- **The data**
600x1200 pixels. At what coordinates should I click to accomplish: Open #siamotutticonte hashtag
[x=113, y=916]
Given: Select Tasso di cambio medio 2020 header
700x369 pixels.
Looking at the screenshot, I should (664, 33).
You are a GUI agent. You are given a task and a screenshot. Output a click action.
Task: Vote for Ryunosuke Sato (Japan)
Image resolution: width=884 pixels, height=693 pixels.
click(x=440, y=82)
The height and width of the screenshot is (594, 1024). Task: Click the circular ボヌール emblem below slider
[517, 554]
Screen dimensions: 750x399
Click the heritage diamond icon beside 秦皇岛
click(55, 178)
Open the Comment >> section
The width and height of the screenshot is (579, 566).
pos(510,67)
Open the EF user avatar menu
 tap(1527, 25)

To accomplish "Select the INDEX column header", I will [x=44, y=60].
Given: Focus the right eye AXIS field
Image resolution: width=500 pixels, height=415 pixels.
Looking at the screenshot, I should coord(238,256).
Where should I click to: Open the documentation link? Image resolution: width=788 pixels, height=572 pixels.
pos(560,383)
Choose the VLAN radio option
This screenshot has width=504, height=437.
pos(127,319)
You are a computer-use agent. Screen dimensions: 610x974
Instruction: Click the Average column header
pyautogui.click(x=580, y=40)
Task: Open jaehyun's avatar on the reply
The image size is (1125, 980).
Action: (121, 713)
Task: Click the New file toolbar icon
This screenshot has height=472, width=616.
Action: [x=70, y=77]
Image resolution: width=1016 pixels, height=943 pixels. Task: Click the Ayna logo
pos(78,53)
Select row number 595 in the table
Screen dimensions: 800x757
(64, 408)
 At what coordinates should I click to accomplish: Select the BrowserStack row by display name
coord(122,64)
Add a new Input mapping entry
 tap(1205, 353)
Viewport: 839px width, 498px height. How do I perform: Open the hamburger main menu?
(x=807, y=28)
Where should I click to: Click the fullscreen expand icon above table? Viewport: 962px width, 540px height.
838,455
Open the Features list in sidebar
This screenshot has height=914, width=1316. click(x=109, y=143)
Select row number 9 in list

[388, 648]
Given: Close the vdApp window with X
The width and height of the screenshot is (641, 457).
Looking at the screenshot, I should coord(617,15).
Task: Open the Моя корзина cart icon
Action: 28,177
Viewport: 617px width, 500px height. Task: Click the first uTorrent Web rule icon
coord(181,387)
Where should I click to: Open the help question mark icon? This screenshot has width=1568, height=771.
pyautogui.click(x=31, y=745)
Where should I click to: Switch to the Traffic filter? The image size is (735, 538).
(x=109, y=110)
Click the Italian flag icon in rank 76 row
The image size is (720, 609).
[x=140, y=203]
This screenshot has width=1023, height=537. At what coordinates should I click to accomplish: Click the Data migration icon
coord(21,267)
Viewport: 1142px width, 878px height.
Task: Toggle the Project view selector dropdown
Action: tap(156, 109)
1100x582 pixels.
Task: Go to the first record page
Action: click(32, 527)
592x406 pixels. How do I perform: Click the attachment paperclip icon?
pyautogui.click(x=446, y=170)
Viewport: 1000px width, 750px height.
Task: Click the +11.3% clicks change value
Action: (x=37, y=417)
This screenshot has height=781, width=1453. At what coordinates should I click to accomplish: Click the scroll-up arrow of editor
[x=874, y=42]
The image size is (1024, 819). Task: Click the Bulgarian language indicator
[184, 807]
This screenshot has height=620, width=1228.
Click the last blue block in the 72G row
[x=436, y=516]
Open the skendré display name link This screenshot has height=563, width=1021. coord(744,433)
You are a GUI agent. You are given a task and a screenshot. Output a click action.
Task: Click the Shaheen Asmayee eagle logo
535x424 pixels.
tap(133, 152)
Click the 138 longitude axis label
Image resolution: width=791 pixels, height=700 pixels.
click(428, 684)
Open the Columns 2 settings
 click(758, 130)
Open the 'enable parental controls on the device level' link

- **What this task involves**
The lines above starting at the one that contains "Given: Select Tasso" and ending at the one that contains "Given: Focus the right eye AXIS field" must be transcribed exactly, and no other lines may appear.

- **Answer section**
Given: Select Tasso di cambio medio 2020 header
700x369 pixels.
Looking at the screenshot, I should (664, 33).
You are a GUI agent. You are given a task and a screenshot. Output a click action.
Task: Vote for Ryunosuke Sato (Japan)
Image resolution: width=884 pixels, height=693 pixels.
click(x=440, y=82)
The height and width of the screenshot is (594, 1024). Task: Click the circular ボヌール emblem below slider
[517, 554]
Screen dimensions: 750x399
Click the heritage diamond icon beside 秦皇岛
click(55, 178)
Open the Comment >> section
The width and height of the screenshot is (579, 566).
pos(510,67)
Open the EF user avatar menu
 tap(1527, 25)

To accomplish "Select the INDEX column header", I will [x=44, y=60].
Given: Focus the right eye AXIS field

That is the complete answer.